For fifteen of my sixteen years with my transplanted lungs, I issued complaint after complaint to the transplant team at Vanderbilt. I explained my slow emptying stomach, my slow emptying intestines, constant naseua and vomiting. For fifteen years not a damn thing was done to address the issue. There was no lack of peer-reviewed data to draw information and reparative plans. The quote I offered comes from a 2002 study. “Not our department.” I think that would sum up the experience.
Am I irritated? Most assuredly. More than once time (twice and possibly more) my own research surpassed that of my doctors’. Yet, because I have no MD behind my last name, I receive “patient has been on the internet and believes he has aseptic meningitis due to treatment with IVIg.” Who knows what’s going on inside your body? Maybe the one occupying it? If I have presented that event before…let me know…my memory isn’t what it used to be. Age and toxic medications are inducing memory loss.

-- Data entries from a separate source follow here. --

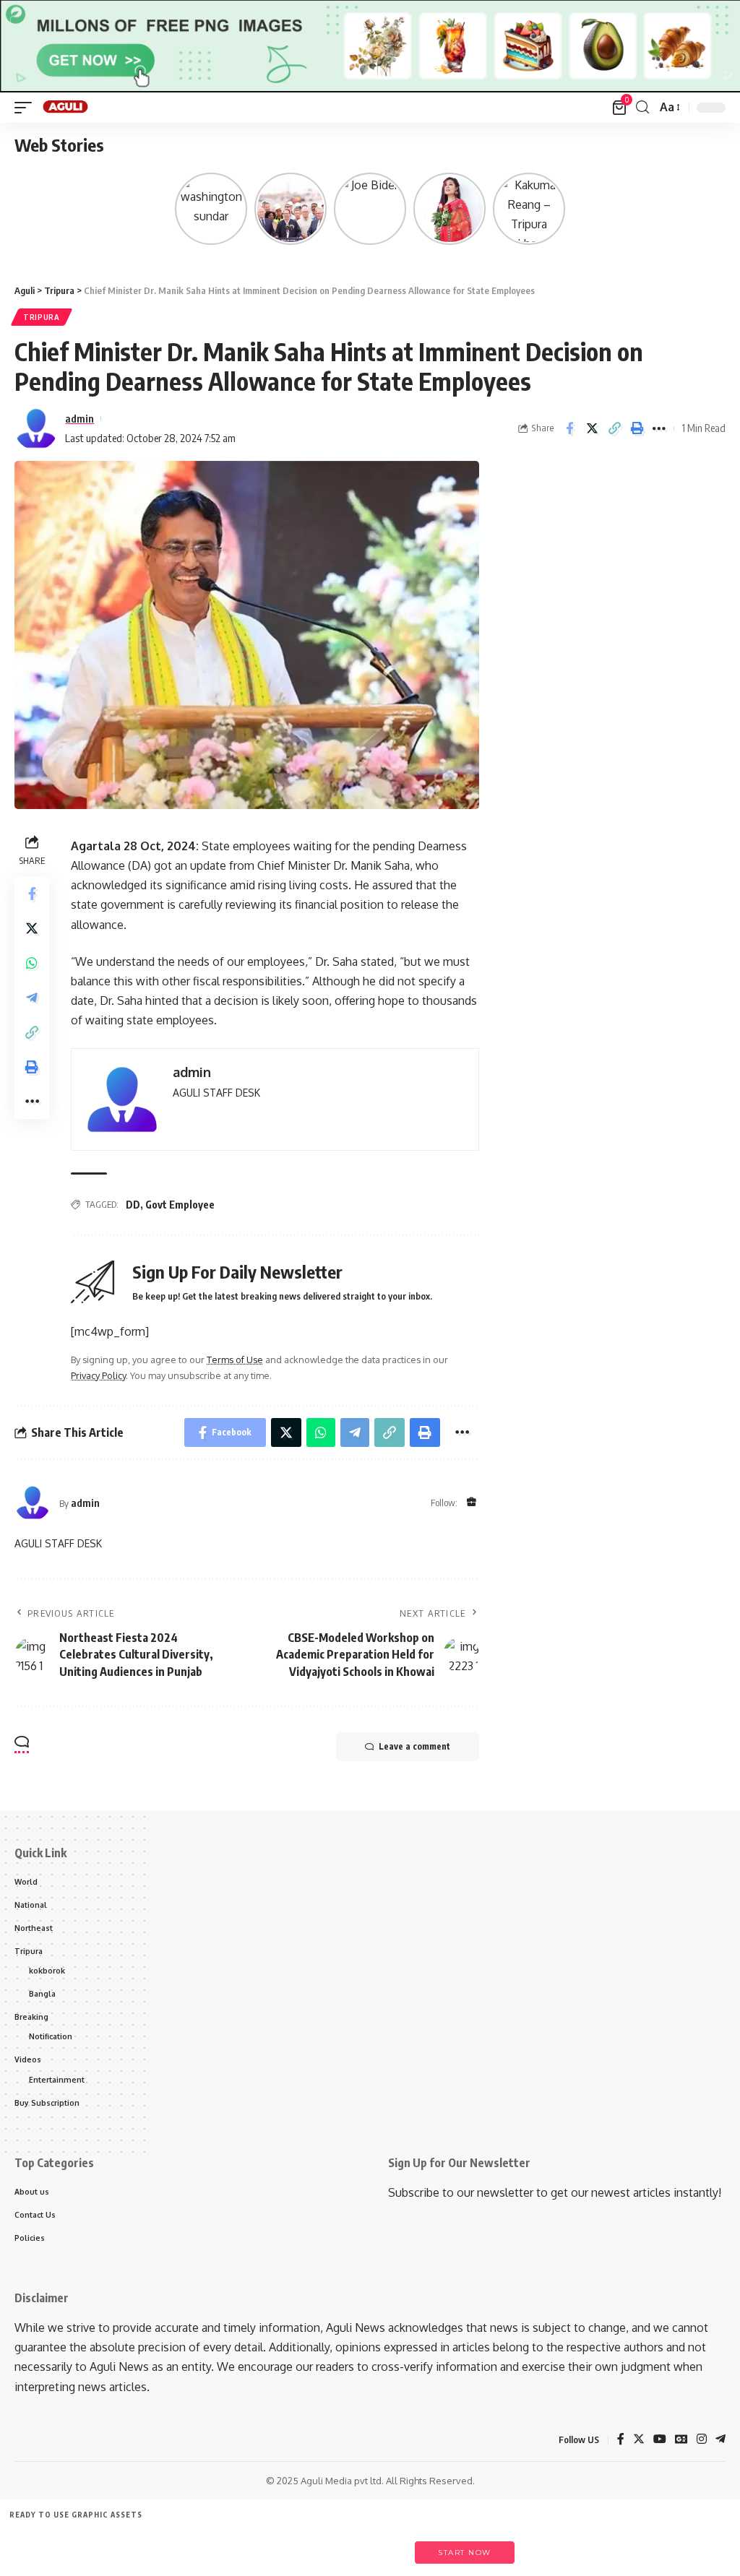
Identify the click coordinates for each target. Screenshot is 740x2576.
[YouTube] (659, 2439)
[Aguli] (66, 107)
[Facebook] (620, 2439)
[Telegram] (720, 2439)
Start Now (464, 2552)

So, let me “try” to summarize all this. A while back, my thyroid gland developed issues (hypothyroidism) and my weight went from 198 lbs. to 230 lbs. in about thirty days. I’ve had a study where a probe with a pH sensor was placed in my esophagus to measure the pH level as I slept. The resultant value was a 3.9pH (hydrochloric acid…aka stomach acid). Thus proving my stomach contents are leeching backwards as I sleep. The diagnosis of BOS was added to the already lengthy list.

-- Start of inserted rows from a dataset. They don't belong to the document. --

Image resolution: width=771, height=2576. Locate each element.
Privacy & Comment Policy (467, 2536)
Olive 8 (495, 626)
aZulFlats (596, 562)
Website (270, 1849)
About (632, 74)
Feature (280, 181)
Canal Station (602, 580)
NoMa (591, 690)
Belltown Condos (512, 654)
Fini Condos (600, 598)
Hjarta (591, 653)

On a positive note, current studies across several transplant centers have shown treatment with Advair, Singulair, and Azithromycin can help stagnate and possibly improve BOS damage. It’s necessary to let you know that by traditional definition, BOS damage is permanent. I’m on this triple drug regimen…and I’m praying for improvement (as in my lung capacity begins to increase or at least stops decreasing). However, for this treatment to have a chance to work, the acid reflux problem has to be resolved..
I’m packing around a 30 lb. spare tire. This extra weight is affecting me in two specific ways. One, I could expect less pain in my back if I can shed this extra weight. Second, losing the weight creates a better surgical environment and shorter recovery period. The standard treatment to stop the acid reflux is a procedure called a Nissen fundoplication. My wife had this surgery for the very same reason…stop the continued backwards flow of stomach acid. The surgery is typically done laparoscopically. Part of the stomach is wrapped around the lower esophageal sphincter creating a one way path. With my large abdomen in the way…that makes for a difficult procedure…and possibly require opening my abdomen (infection risk and recovery period both escalate).
I’m doing everything I can “on my own” to get this weight down. Hypothyroidism hinders your efforts tremendously. I’m seeking the help of a thyroid/endocrinology group for any “catalyst” they can provide to dump this extra girth.
“Sixteen years”. The longer it takes to get all the ducks in a row…the more likely I’ll see a snowballing effect where things get really ugly…really fast.
“Honesty.” I’m scared. I’m mad. No…I’m pissed. I go fifteen years with minor issues and then fall off the cliff. How and why?
“Confession.” If my ducks decide to fly on further South to winter…keep the following in mind. This journey began on a beach up the coast near Perdido Key, FL in July 1996. This journey will eventually end and it will be here on the beach in Venice, FL. I’ve always loved the tranquility and permanence of the oceans. At any time, you can sit…close your eyes…and be taken away to a place where all the worries of the world cease to exist. Until then, I continue to ask for your prayers for mental strength and physical healing.